Grammatical inference is the task of learning the structure of a formally defined system. Early on, the authors state that the “purpose of this book is to introduce computational linguists to the major results of this field and to its way of thinking” (2). That is, the book overviews what grammatical inference is and how it is done for an audience without assuming a background in formal language theory. Chapter 1 presents overview of grammar and inference, Chapter 2 describes formal learning, Chapters 3 and 4 discuss empirical learning of regular and non-regular languages respectively, and Chapter 5 summarizes and enumerates open questions.

Chapter 1 presents a definition of grammar as it is used throughout the book and outlines the task of inference. The structure of the chapter parallels and lays out the rest of the book. Inference is broken down into formal and empirical inference. With the discussion of formal inference, formal language theory as it relates to natural language is overviewed. The evaluation of grammatical inference systems is summarized with empirical inference. The chapter ends with a summary and a section that formally defines important concepts ranging from alphabets and strings to the Chomsky Hierarchy.

Having defined grammar in Chapter 1, Chapter 2 addresses what inference looks like. The chapter begins by describing the relationship between the learner, i.e. the system tasked with inferring the grammar, and the oracle, i.e. the source of the grammar, and how much information the learner has access to at any given time. Then the chapter defines fundamental concepts of learning and major results relating to them from the field. The bulk of the chapter describes formal grammar formalisms relevant to natural language - finite-state automata, Hidden Markov models, context-free grammars, and others. The chapter ends by questioning the relation of grammatical inference to machine learning in general before a brief summary.

Chapter 3 covers the empirical learning of regular languages. Regular languages are separated from non-regular languages in the text paralleling the split between phonology and syntax for linguists. The chapter justifies this by characterizing the formal split in terms of the learning bias for the class of regular languages. The chapter defines regular grammar and state-merging, the main algorithm discussed, and grounds these abstract concepts with examples drawing from Pintupi and Kwakwala stress patterns. The application of state-merging for the inference of regular grammars and their relation to linguistic typology is justified as a learning bias. The chapter also covers a learning scenario in which negative evidence is available and learning transducers. The last section before the summary covers learning stochastic languages, a task familiar to most computational linguists as n-gram modeling. However, this section highlights regular patterns such as sibilant harmony in Samala which are not string-local and which therefore require an alternate inference strategy.

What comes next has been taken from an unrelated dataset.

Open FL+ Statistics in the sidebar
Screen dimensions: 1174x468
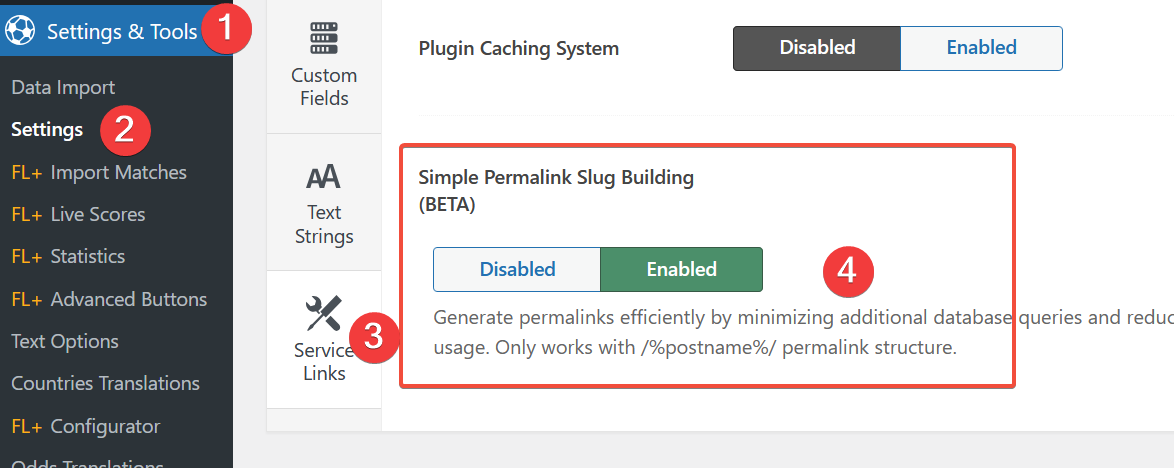(68, 256)
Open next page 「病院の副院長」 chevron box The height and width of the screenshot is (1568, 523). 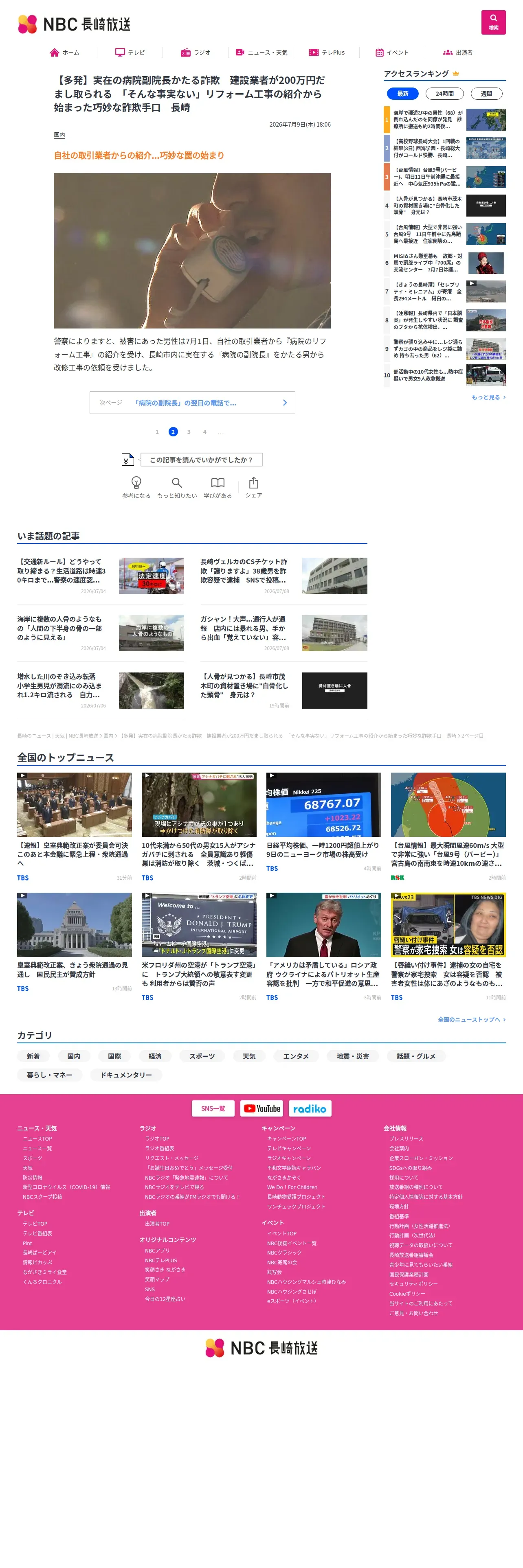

Chapter 4 examines the learning of non-regular languages, specifically languages that are modeled by context-free grammars such as much of natural language syntax. The chapter begins by discussing substitutability, the principle underlying the learning algorithms given in the chapter, as exemplified by constituent structure in natural language syntax. Substitutability is broken into expanding and reducing the hypothesis grammar which relates to state-merging and state-splitting from Chapter 3. The chapter then overviews several inference systems concisely, detailing their learning process grouped by whether the systems are expanding or reducing approaches and their assumed input. Then, several approaches to evaluating the output of inference are presented with discussion of the advantages and disadvantages of each approach. Finally before summarizing, there is a discussion of whether context-free grammars are powerful enough to capture natural language syntax and if not the difficulty of learning context-sensitive grammars.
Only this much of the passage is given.